The ABC’s once admired ‘Back Roads’ program has taken another deep dive to the bottom with their latest offering, being the South East South Australian seaside town of Port MacDonnell.

Rather than the congenial host Heather Ewart, this time we have the prominently featured Tom Forrest, a ‘Yorta Yorta man from the Kimberley’ who annoyingly and repeatedly mispronounces the town’s name as “Port MickDonnell”.

Immediately we’re told that ‘people have been living in the area for thousands of years’, and whilst true, the undercurrent throughout the program is to demean Australia’s settler heritage. From the start Forrest repeats his and Uncle Ken Jones’s indigeneity. Far from being ‘indigenous’ (or ‘Aboriginal’ as would be more correct) the thoroughly westernised Forrest and ‘Uncle Ken’ appear to owe far more to their British heritage than to their claimed Aboriginality.

Viewers are shown precious little, if any footage of Port MacDonnell town itself, instead focusing on the surrounding region. And we only meet seven people: Cray fisherman Jeremy Ievins and son Kai, Uncle Ken Jones, Bec Hall, Jeremy the painter, and the two divers Jason Wallace and Toby Riley. Where’s the rest of the population of 860?

In talking of the district’s ‘Indigenous history’ Uncle Ken says that the local Boandik peoples’ past was “dumbed down very efficiently” and “Nup, we don’t want to talk about that, a family shame”. Forrest says that “The awful truth is that the Boandik were the victims of massacres by the colonialists and many eventually fled the area.” This clear falsehood is not at all consistent with known history.

Even the anti-colonial website ‘Adelaide A-Z’ states that Governor George Grey’s 1844 expedition into Boandik country “reported encountering very few Aboriginal people; no more than groups of two or three. The many signs of previous land use with few sighted Aboriginal people was explained as due to the smallpox, introduced by Europeans in the north” 1. It’s worth noting that smallpox was introduced by Macassans and other traders well before the British even arrived, and clearly had already arrived in the Port MacDonnell area well before Governor Grey.

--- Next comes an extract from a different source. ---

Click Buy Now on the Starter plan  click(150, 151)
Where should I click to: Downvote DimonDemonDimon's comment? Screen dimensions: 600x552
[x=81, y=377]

Mt Gambier to the north was not even settled until 1854 and Port MacDonnell not until 1860, by which time there would have been very few Aborigines left in the area at all. This would explain why even the highly suspect and exaggerated ‘Massacre Map’2 lists no massacres whatsoever of Aboriginal people in South Eastern South Australia – indeed, no massacres at all are listed in the entire region of Boandik country, giving the lie to Forrest’s claim. And as for claiming that the “Boandik peoples were not spoken about”, what about Boandik Terrace, a main road in nearby Mt Gambier, or the celebrated ‘Boandik Lodge’, an impressive aged-care facility commenced in 1949 and in 1959 “re-named ‘Boandik Lodge’ in honour of the Boandik people who lived in the district at the time of European settlement” 3. More falsehoods, more propaganda, more deceit.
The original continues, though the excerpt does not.